This is the mail archive of the
libc-alpha@sourceware.org
mailing list for the glibc project.
[BZ #18441] strcoll performance regression
- From: Leonhard Holz <leonhard dot holz at web dot de>
- To: libc-alpha at sourceware dot org
- Date: Thu, 28 May 2015 22:58:46 +0200
- Subject: [BZ #18441] strcoll performance regression
- Authentication-results: sourceware.org; auth=none
Hello,
the trigger for the regression is that the locale has no information about the
sort order of the chars given. With the locale th_TH it is pretty quick:
"strcoll": {
"wikipedia-th#th_TH.UTF-8": {
"duration": 4.31123e+06,
"iterations": 16,
"mean": 269452
}
}
The english locale has four passes to determine the sort order. In the first three
passes it reports one recognized sequence length of zero independent of the thai
word given. At the fourths levels it recognizes the characters which are all
considered equal so actually the string length is determining the sort order.
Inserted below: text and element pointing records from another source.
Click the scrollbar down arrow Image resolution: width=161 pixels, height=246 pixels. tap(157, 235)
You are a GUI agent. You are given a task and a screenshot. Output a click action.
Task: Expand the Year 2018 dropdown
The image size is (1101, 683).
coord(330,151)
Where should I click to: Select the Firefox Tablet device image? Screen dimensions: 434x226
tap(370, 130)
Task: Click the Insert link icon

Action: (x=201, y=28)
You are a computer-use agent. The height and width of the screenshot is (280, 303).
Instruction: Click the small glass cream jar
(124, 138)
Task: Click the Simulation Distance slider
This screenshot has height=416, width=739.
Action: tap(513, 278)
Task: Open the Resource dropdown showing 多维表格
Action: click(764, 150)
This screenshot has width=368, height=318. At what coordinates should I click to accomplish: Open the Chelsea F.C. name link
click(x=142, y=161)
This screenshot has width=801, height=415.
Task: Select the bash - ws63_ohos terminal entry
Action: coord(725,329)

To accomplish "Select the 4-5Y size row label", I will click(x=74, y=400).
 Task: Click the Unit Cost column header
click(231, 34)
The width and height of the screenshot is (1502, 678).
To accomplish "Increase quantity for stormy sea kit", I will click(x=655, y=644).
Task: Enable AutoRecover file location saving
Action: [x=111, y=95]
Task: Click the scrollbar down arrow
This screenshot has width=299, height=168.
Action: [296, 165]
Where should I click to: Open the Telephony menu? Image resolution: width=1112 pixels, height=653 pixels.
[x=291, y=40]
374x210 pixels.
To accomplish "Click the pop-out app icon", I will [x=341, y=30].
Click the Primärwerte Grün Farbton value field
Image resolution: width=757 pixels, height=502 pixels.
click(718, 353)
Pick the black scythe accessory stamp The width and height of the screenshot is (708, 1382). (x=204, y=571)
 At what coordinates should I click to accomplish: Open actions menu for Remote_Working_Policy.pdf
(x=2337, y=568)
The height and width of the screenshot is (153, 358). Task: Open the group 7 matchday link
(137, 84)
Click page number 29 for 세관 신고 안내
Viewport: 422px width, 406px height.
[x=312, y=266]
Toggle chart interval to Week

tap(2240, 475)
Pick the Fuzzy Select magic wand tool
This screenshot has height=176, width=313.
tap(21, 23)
The former version had a cache that avoided lookups in the locale data tables for
passes > 1 which did probably help in this scenario (but slows down for all others).
Anyhow the huge difference is astonishing. Next I will investigate how exactly the
sequence lookup works to figure out why it takes so long. But if anyone has an
idea and can point me in the right direction please comment.
Best,
Leonhard